1 Introduction

Primary malignant brain tumors are among the most dreadful types of cancer, not only because of the dismal prognosis, but also due to the direct consequences on decreased cognitive function and poor quality of life. The most frequent primary brain tumors in adults are primary central nervous system lymphomas and gliomas, which the latter account for almost 80% of malignant cases [1]. The term glioma encompasses many subtypes of the primary brain tumor, which range from slower-growing ‘low-grade’ tumors to heterogeneous, highly infiltrative malignant tumors. Despite significant advances in imaging, radiotherapy, chemotherapy and surgical procedure, certain cases of malignant brain tumors, e.g., high-grade glioblastoma and metastasis, are still considered untreatable with a 2.5-year cumulative relative survival rate of 8% and 2% at 10 years [2]. Moreover, there are variable prognosis results for patients with low-grade gliomas (LGG) with an overall 10-year survival rate about 57% [3].

Previous studies have demonstrated that the magnetic resonance imaging (MRI) characteristics of newly identified brain tumors can be used to indicate the likely diagnosis and treatment strategy [4,5,6]. In addition, multimodal MRI protocols are normally used to evaluate brain tumor cellularity, vascularity, and blood-brain barrier (BBB) integrity. This is because different image contrasts produced by multimodal MRI protocols can provide crucial complementary information. Typical brain tumor MRI protocols, which are used routinely, include T1-weighted, T2-weighted (including Fluid-Attenuated Inversion Recovery, i.e., FLAIR), and gadolinium enhanced T1-weighted imaging sequences. These structuralMRI images yield a valuable diagnosis in the majority of cases [7].

Image segmentation is a critical step for the MRI images to be used in brain tumor studies: (1) the segmented brain tumor extent can eliminate confounding structures from other brain tissues and therefore provide a more accurate classification for the sub-types of brain tumors and inform the subsequent diagnosis; (2) the accurate delineation is crucial in radiotherapy or surgical planning, from which not only brain tumor extend has been outlined and surrounding healthy tissues has been excluded carefully in order to avoid injury to the sites of language, motor, and sensory function during the therapy; and (3) segmentation of longitudinal MRI scans can efficiently monitor brain tumor recurrence, growth or shrinkage. In current clinical practice, the segmentation is still relied on manual delineation by human operators. The manual segmentation is a very labor-intensive task, which normally involves slice-by-slice procedures, and the results are greatly dependent on operators’ experience and their subjective decision making. Moreover, reproducible results are difficult to achieve even by the same operator. For a multimodal, multi-institutional and longitudinal clinical trial, a fully automatic, objective and reproducible segmentation method is highly in demand.

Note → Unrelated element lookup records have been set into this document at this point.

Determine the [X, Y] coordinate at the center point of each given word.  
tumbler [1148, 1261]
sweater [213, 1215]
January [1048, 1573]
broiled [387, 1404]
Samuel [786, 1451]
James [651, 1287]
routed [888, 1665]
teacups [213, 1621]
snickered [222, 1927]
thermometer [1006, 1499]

Despite recent developing in semi-automatic and fully automatic algorithms for brain tumor segmentation, there are still several opening challenges for this task mainly due to the high variation of brain tumors in size, shape, regularity, location and their heterogeneous appearance (e.g., contrast uptake, image uniformity and texture) [6, 8]. Other potential issues that may complicate the brain tumor segmentation include: (1) the BBB normally remains intact in LGG cases and the tumor regions are usually not contrast enhanced; therefore, the boundaries of LGG can be invisible or blurry despite FLAIR sequence may provide differentiation between normal brain and brain tumor or edema to delineate the full extent of the lesion; (2) in contrast, for high-grade gliomas (HGG) cases, the contrast agent, e.g., gadolinium, leaks across the disrupted BBB and enters extracellular space of the brain tumor causing hyper-intensity on T1-weighted images. Therefore, the necrosis and active tumor regions can be easily delineated. However, HGG usually exhibit unclear and irregular boundaries that might also involve discontinuities due to aggressive tumor infiltration. This can cause problems and result in poor tumor segmentation; (3) varies tumor sub-regions and tumor types can only be visible by considering multimodal MRI data. However, the co-registration across multiple MRI sequences can be difficult especially when these sequences are acquired in different spatial resolutions; and (4) typical clinical MRI images are normally acquired with higher in-plane resolution and much lower inter-slice resolution in order to balance between adequate image slices to cover the whole tumor volume with good quality cross-sectional views and the restricted scanning time. This can cause inadequate signal to noise ratio and asymmetrical partial volume effects may also affect the final segmentation accuracy.

Previous studies on brain tumor segmentation can be roughly categorized into unsupervised learning based [9,10,11,12] and supervised learning based [13,14,15,16,17,18] methods. A more detailed topical review on various brain tumor segmentation methods can be found elsewhere, e.g., in [6]. In addition, a dedicated annual workshop and challenge, namely Multimodal Brain Tumor Image Segmentation (BRATS), is held to benchmark different algorithms that developed for the brain tumor segmentation [19]. Here we only reviewed some most recent and closely relevant studies for this topic.

Unsupervised learning based clustering has been successfully used for brain tumor segmentation by grouping data based on certain similarity criteria. Hsieh et al. [20] combined fuzzy clustering with region-growing for brain tumor cases scanned by T1-weighted and T2-weighted sequences and achieved a segmentation accuracy of 73%. In [9], a multi-stage fuzzy c-means framework was proposed to segment brain tumors scanned by multimodal MRI and obtained promising results, but the proposed framework was tested on a very limited number of datasets. Recently, a study [11] has been carried out to evaluate different clustering algorithms for glioblastoma segmentation, and results showed that Gaussian hidden Markov random field outperformed k-means, fuzzy k-means and Gaussian mixture model for this task. However, the best performing algorithm described in this study still only achieved 77% accuracy.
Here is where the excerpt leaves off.